_Selected extract_

▽

Monday, October 17th, 2011

Today the annual TUC poverty conference is taking a close look at the myths and stereotypes swirling around the benefits system. Launching at the conference are two reports. One, from the TUC, looks at the factual inaccuracies and misleading statements that often comprise political rhetoric on the benefits system. Challenging Myths and Stereotypes takes some common thoughts – ‘People on disability benefits are swinging the lead’, or ‘Lots of unemployed people are scroungers’ for example – and looks at the evidence.

The other, by Community Links, is a brief discussion paper examining evidence of the impact of stigmatising language on people claiming benefits. For example, what is the effect of the  Secretary of State for Work and Pensions describing people unemployed for a long time as:  ’a block of people in Britain who do not add anything to the greatness of this country?” And how does it square with his thought that, “Too often in some of these areas people have been out of work for a long time, they’ve lost confidence, they’ve lost courage, they’ve lost any sense of self-worth. What the Work Programme I hope will do will be to tackle that and start to bring them back to the workforce.”

△

_Data_
▽

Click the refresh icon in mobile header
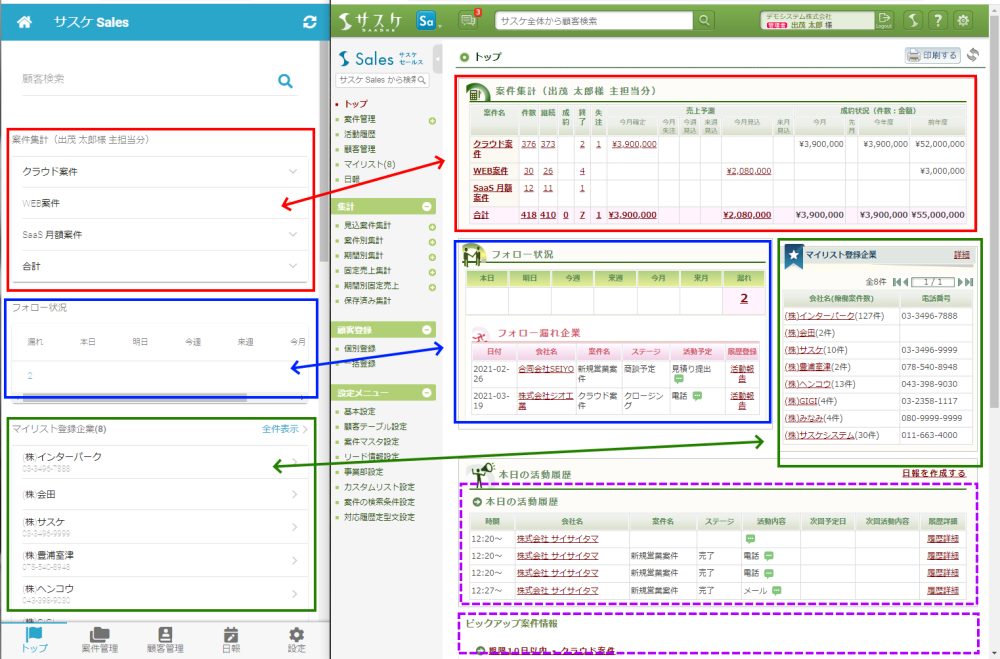pyautogui.click(x=309, y=21)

△

_Task details_
Return the full post about the TUC poverty conference from above, word for word.

_Solved exercise_
Monday, October 17th, 2011

Today the annual TUC poverty conference is taking a close look at the myths and stereotypes swirling around the benefits system. Launching at the conference are two reports. One, from the TUC, looks at the factual inaccuracies and misleading statements that often comprise political rhetoric on the benefits system. Challenging Myths and Stereotypes takes some common thoughts – ‘People on disability benefits are swinging the lead’, or ‘Lots of unemployed people are scroungers’ for example – and looks at the evidence.

The other, by Community Links, is a brief discussion paper examining evidence of the impact of stigmatising language on people claiming benefits. For example, what is the effect of the  Secretary of State for Work and Pensions describing people unemployed for a long time as:  ’a block of people in Britain who do not add anything to the greatness of this country?” And how does it square with his thought that, “Too often in some of these areas people have been out of work for a long time, they’ve lost confidence, they’ve lost courage, they’ve lost any sense of self-worth. What the Work Programme I hope will do will be to tackle that and start to bring them back to the workforce.”